The draft rewrite came in the waning days of the legislative session, scheduled to end Sunday. As part of the package, senators proposed $100 million in education funding outside the base student allocation for each of the next three years. That figure incorporates $25 million that had been in the budget for next year, which would essentially make the additional funding for next year $75 million.

Co-chair Kevin Meyer said during a hearing Friday that funding for other initiatives within the bill would be backed out from the $100 million total, which he said could leave perhaps $75 million to be split among districts, roughly. Meyer later told a reporter that point — whether the money for the other initiatives would be taken from the money distributed to schools — had not been decided.

The draft, which is subject to additional changes, borrowed from a number of other bills and ideas that have been floating around the Capitol, including Gov. Sean Parnell's original bill. The draft includes provisions to allow students to test out of certain courses they've mastered, such as math, science and world languages, and to repeal of the high school exit exam, replacing it with a college or career readiness test. It adds support for charter schools, residential schools and correspondence study programs. It calls for funding to improve Internet service for schools with lower download speeds.

It retains provisions added in the House pertaining to teacher tenure and a call for a proposed salary and benefit schedule for districts, a provision that Hanley, when pressed by committee members from rural communities, said he wasn't wedded to.

Meyer, R-Anchorage, said the bill will provide more choices in education and incentivize districts to do things differently. The goal also was to build of programs that work, he said.

This is not a "status quo" education bill, he said.

The rewrite also calls for a study of how the state funds education. Meyer said there was reluctance to put more money into a formula that some lawmakers believe is broken and will be looked at. He said the plan was for $100 million for three years, with the expectation it will take time to delve into studying the funding issue.

His co-chair, Sen. Pete Kelly, acknowledged that lawmakers can't bind future legislatures but said the experience has been that when money is put in for education, it doesn't get taken out.
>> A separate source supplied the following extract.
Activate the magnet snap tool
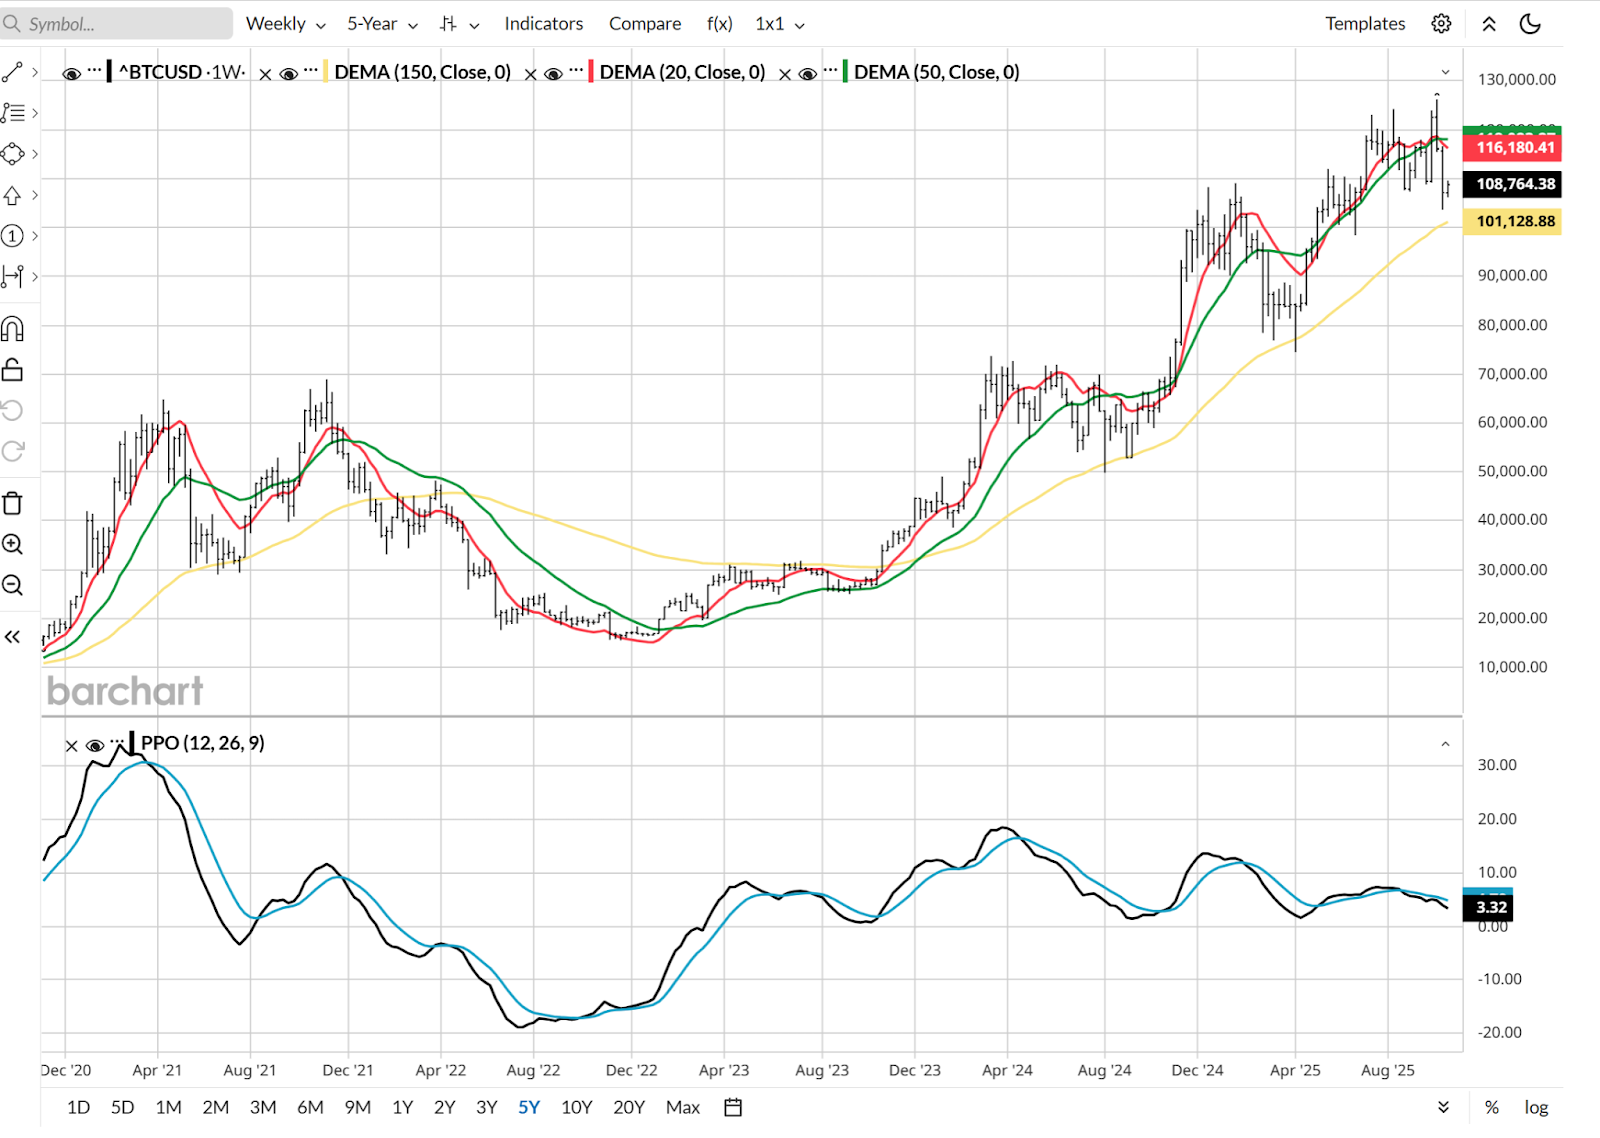click(13, 329)
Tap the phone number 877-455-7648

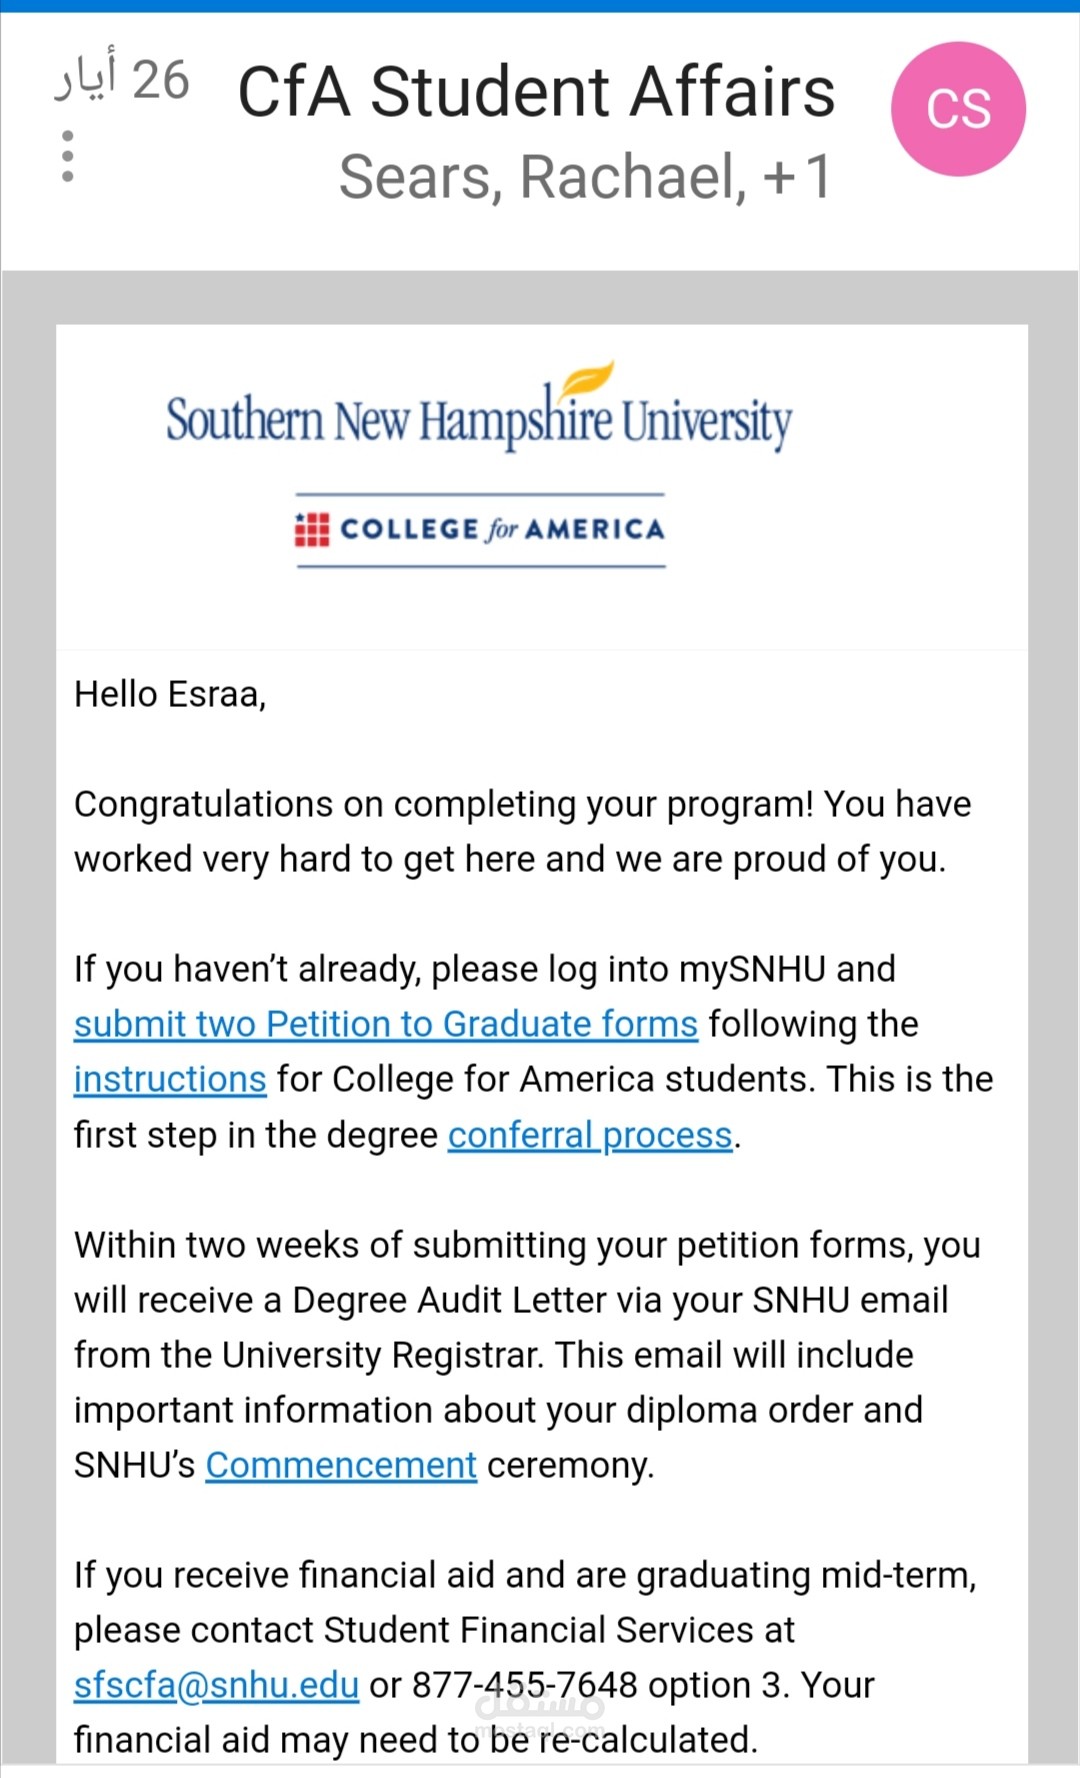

Becca Bernard, a parent from Anchorage with the group Great Alaska Schools who has become a familiar face in the Capitol halls, said the Senate funding approach was very disappointing.

She said it didn't provide a reliable source of funding, the way money in the base student allocation would be reliable, and questioned just how much would be available for the classroom and whether it would be enough for districts to stave off cuts.

Senate Minority Leader Hollis French, D-Anchorage, said he'd give the overall bill the grade of a "C," calling it "fairly tepid."

Whatever version of the bill that passes the Senate would have to be agreed to by the House or the matter would be sent to a conference committee.

The House bill looked fairly different and took a different approach on funding, too, putting additional money into the base student allocation — about $300 per student over three years — and proposing $30 million in one-time funding for districts. There also had been efforts on that side to make funding-formula adjustments, but those faltered.